___ Extracted text

The federal Constitution is not a particularly lengthy document, and does not provide many answers to specific questions of law. It has, instead, been the subject of extensive interpretation since its original ratification. In the famous 1803 case of Marbury v. Madison, Chief Justice John Marshall wrote an opinion of the Supreme Court, which stated that the judicial branch was the appropriate body for interpreting the Constitution and determining the constitutionality of federal or state legislation. Accordingly, determining the extent of power among the three branches of government, or determining the rights of the citizens of the United States, almost always requires an evaluation of federal cases, in addition to a reading of the actual text of the Constitution.
Most of the enumerated congressional powers are contained in section 8 of Article I of the Constitution. Many courts have been asked to review congressional statutes to determine whether Congress had the constitutional authority to enact such statutes. Among these powers, the power of Congress "to regulate [c]ommerce among the several [s]tates" has been the subject of the most litigation and outside debate. A number of cases during the New Deal era under President Franklin D. Roosevelt considered the breadth of this provision, which is referred to as the Commerce Clause. After the Supreme Court determined that many of these statutes were unconstitutional, Roosevelt, after a landslide election in 1936, threatened to add additional justices to the court, in order to provide more support for his position with respect to the pieces of legislation passed during the New Deal era (the reason he gave to Congress at the time was that many of the justices were over the age of seventy, and could no longer perform their job function, but the general understanding was that he wanted justices that would approve the New Deal legislation as constitutional). The threat of this socalled "Court-packing" plan succeeded, and the Commerce Clause has been construed very broadly since then. Other powers enumerated in Article I are generally construed broadly as well.

______

Requirements
- 1) In the constitutional law excerpt, where in the Constitution are most of the enumerated congressional powers found?
- 2) Reproduce the constitutional law excerpt word for word between "The federal Constitution" and "text of the Constitution.", inclusive.
Rely solely on the constitutional law excerpt.

___ Data lines

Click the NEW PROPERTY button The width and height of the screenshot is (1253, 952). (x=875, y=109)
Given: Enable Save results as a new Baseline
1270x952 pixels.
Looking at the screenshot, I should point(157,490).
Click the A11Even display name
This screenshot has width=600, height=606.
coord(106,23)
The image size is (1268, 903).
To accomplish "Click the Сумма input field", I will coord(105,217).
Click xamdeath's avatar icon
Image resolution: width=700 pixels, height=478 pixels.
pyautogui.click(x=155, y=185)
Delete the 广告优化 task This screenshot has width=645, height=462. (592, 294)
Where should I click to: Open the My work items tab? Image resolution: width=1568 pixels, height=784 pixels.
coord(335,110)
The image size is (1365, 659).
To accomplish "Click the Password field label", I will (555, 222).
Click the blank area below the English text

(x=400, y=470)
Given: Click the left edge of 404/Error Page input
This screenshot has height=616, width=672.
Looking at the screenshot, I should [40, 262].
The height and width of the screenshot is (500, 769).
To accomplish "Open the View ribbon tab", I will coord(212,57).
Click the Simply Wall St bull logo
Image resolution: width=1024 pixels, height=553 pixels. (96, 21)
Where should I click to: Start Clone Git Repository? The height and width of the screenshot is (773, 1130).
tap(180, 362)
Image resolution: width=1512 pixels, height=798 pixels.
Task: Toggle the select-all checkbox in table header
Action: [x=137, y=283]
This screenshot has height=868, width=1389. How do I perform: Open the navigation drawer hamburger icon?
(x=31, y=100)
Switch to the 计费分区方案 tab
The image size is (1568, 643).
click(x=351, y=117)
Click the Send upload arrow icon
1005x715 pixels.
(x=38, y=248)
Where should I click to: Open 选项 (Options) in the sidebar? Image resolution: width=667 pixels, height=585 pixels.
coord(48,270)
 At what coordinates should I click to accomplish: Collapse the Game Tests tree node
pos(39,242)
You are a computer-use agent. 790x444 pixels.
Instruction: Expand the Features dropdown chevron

______

Results for the exercise
- 1) Section 8 of Article I of the Constitution.

- 2)
The federal Constitution is not a particularly lengthy document, and does not provide many answers to specific questions of law. It has, instead, been the subject of extensive interpretation since its original ratification. In the famous 1803 case of Marbury v. Madison, Chief Justice John Marshall wrote an opinion of the Supreme Court, which stated that the judicial branch was the appropriate body for interpreting the Constitution and determining the constitutionality of federal or state legislation. Accordingly, determining the extent of power among the three branches of government, or determining the rights of the citizens of the United States, almost always requires an evaluation of federal cases, in addition to a reading of the actual text of the Constitution.